John Savage

1779-1836

Chief Justice of the New York Supreme Court of Judicature, 1823-1836

John Savage, born on February 22, 1779, in Salem, Washington County, New York, attended the common schools, graduated from Union College in 1799 and studied law in the office of Judge Woolworth in Troy. Admitted to the bar in 1800, he set up practice in Salem, NY. In 1806, he was appointed District Attorney of the Fourth District, and he represented Washington and Warren Counties in the New York State Assembly in 1814.

He was elected as a Democratic-Republican to the Fourteenth and Fifteenth United States Congresses in which he served from March 4, 1815, to March 3, 1819 and was chairman of the Committee on Revisal and Unfinished Business. Returning to New York, he served as District Attorney of Washington County until 1821, when he became New York State Comptroller.

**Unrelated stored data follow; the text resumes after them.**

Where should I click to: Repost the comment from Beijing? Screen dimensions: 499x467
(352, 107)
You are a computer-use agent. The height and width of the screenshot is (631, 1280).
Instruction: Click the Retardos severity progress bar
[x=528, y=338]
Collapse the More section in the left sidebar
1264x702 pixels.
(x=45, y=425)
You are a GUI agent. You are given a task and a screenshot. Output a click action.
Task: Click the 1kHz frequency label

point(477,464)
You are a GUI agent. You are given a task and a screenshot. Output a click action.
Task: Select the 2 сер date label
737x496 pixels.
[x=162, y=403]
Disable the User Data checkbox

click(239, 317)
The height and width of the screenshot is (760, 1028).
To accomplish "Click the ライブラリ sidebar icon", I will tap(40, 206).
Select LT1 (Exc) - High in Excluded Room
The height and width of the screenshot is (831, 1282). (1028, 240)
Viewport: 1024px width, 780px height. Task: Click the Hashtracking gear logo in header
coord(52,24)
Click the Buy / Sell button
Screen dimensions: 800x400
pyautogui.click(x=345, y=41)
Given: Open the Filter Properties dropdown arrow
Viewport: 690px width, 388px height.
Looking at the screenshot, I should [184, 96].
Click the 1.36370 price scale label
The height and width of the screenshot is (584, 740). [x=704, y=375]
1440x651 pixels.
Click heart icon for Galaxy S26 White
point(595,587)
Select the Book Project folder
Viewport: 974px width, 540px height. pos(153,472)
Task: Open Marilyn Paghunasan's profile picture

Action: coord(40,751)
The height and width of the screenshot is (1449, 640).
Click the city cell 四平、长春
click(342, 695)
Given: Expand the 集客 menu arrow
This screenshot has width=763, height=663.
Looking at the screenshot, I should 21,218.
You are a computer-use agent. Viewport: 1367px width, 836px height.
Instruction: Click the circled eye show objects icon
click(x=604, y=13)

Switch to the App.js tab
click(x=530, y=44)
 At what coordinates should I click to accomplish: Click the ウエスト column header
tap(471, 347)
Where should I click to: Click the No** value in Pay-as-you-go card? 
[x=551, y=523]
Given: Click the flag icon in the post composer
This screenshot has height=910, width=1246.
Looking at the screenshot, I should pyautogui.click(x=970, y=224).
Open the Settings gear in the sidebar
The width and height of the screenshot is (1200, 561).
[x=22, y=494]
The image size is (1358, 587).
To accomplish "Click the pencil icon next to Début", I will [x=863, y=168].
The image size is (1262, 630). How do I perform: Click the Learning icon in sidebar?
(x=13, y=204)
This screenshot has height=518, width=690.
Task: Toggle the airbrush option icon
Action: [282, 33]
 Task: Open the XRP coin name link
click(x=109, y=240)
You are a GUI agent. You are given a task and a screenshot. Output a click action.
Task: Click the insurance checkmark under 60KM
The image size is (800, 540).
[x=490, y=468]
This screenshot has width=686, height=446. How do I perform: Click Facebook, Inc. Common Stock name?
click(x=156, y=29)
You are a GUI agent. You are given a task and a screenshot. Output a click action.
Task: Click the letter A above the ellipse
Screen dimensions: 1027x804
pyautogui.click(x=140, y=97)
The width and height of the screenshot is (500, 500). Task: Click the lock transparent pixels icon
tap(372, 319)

In January 1823 Governor Joseph Yates appointed Comptroller Savage to be the first Chief Justice under the State’s second constitution, adopted in 1821. Perhaps his most well-known decision is that in People v. Fisher (14 Wendell 9 [1835]) in which he concluded that the actions of labor unions could constitute criminal conspiracy. This remained the law of New York until 1870, when Fisher was overturned by statute.

Serving as Chief Justice until 1836, John Savage was a presidential elector on the Democratic ticket in 1844.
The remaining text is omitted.